## PROBLEM DETAILS
Rewrite every line from the one containing "Click the Update basket button" down to the one containing "pos(177,388)", substituting "Update cart" for "Update basket" and leaving all else unchanged; omit the pictures.

## RECORD EXTRACTS

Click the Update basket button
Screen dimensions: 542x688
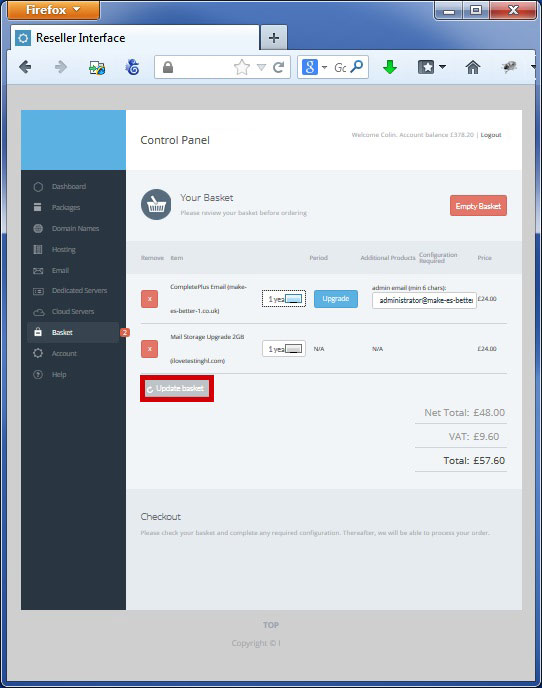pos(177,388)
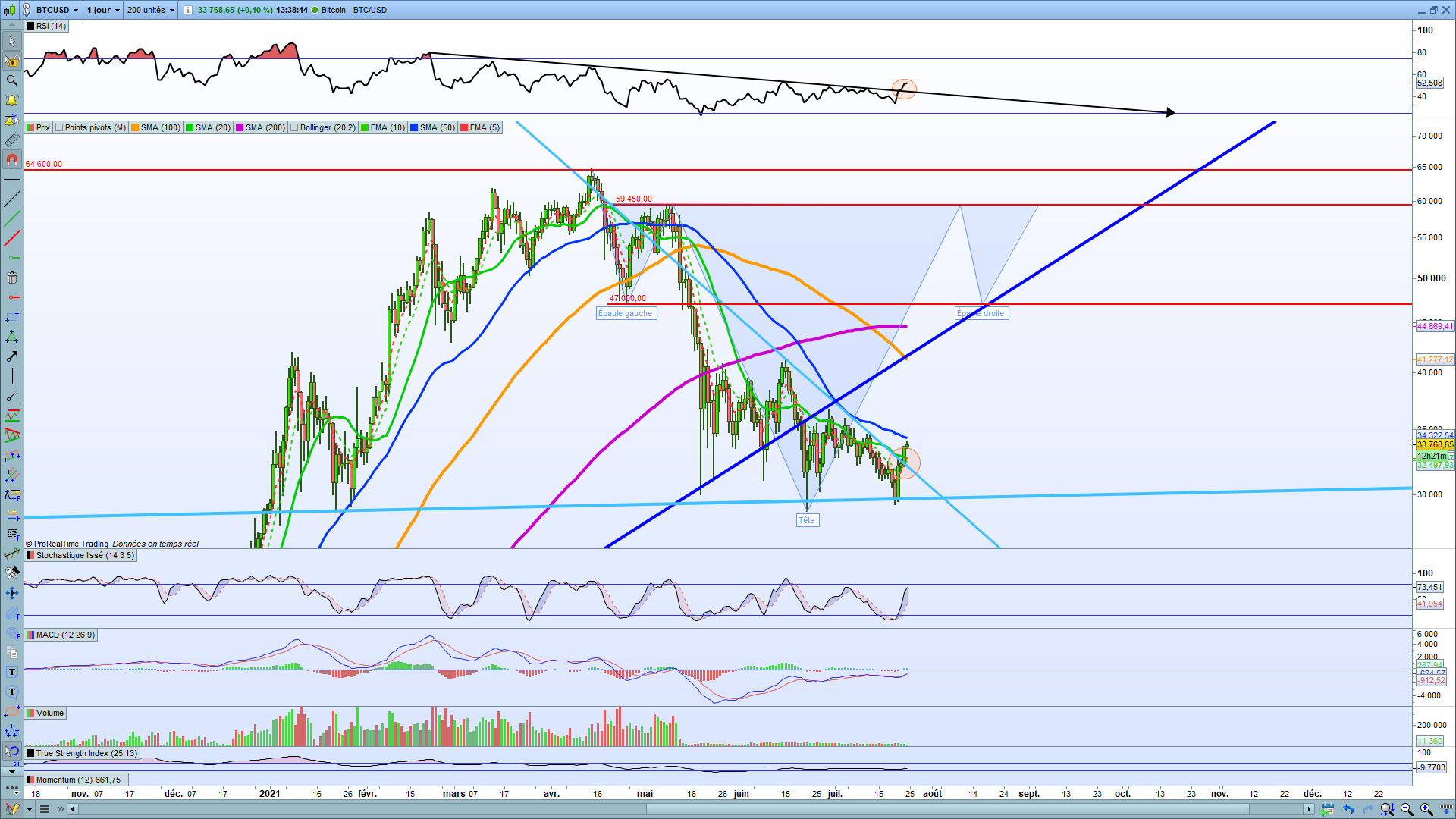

==

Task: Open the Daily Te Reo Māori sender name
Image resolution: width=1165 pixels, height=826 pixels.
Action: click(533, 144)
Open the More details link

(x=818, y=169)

## TASK RESPONSE
Click the Update cart button
Screen dimensions: 542x688
pos(177,388)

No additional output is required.